Tuesday 21 August 2012

Cleansing Wipes

As a student of - among other things - urban planning in the nineteen seventies, much talk was of urban blight, sink estates, white flight and the like. (Nope, none of this is new) There comes a point where it is impossible to attract voluntary inward investment and those with resources sell up and move on. Those who are left care little for their environment and like a dirty protest, happily shit on their own doorsteps.

Eventually, as buildings fall into decline and crime, public health and safety issues arise, the local authorities move in, bulldoze the place and sell off the land for redevelopment into offices and trendy wine bars. The phoenix rises from the ashes, forty years of neglect are wiped clean. And nobody lives there any more.
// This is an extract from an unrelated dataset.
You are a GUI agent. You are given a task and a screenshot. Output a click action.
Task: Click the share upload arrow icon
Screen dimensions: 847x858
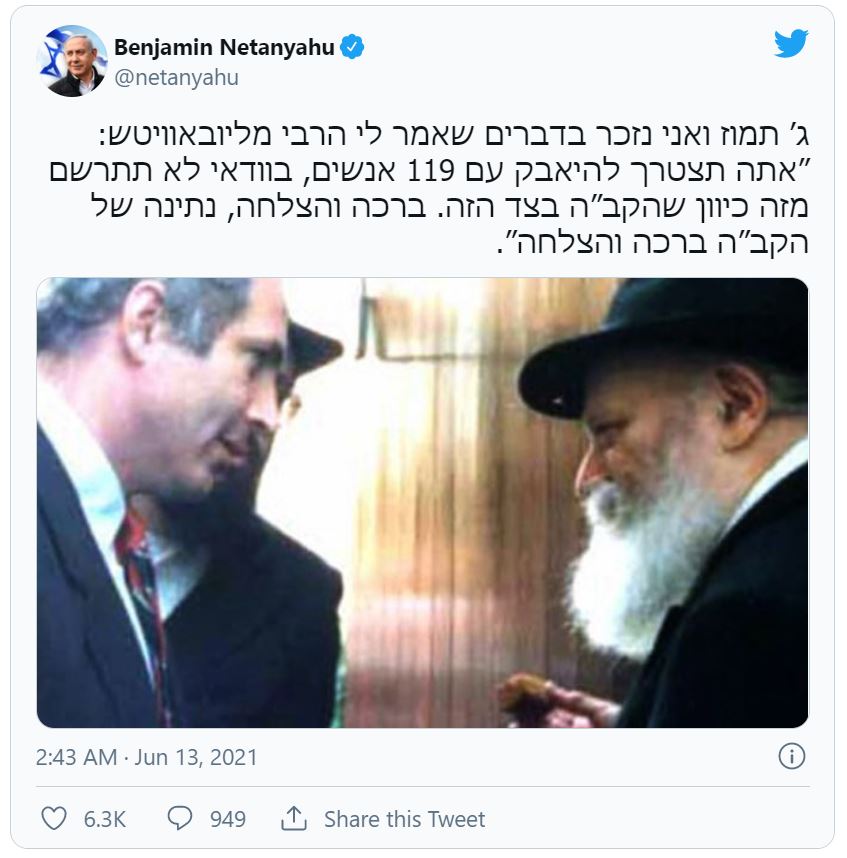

The selling off of high value property in Chelsea to fund social housing elsewhere, as Grant Shapps is proposing, sounds to me like the opposite of urban blight. If I had the means to buy a house in an exclusive borough it would not best please me to find an extended family of Somalian refugees living next door. And as a normal tax payer I am offended by the notion that those who contribute nothing may get to live in a house I could only ever dream of.

The Labour vision for Chelsea

Those on the left have attacked the proposal as social cleansing. But let's call a spade a spade, eh? This would be so much more far-reaching than mere cleansing. This would be Chelsea wiping its arse.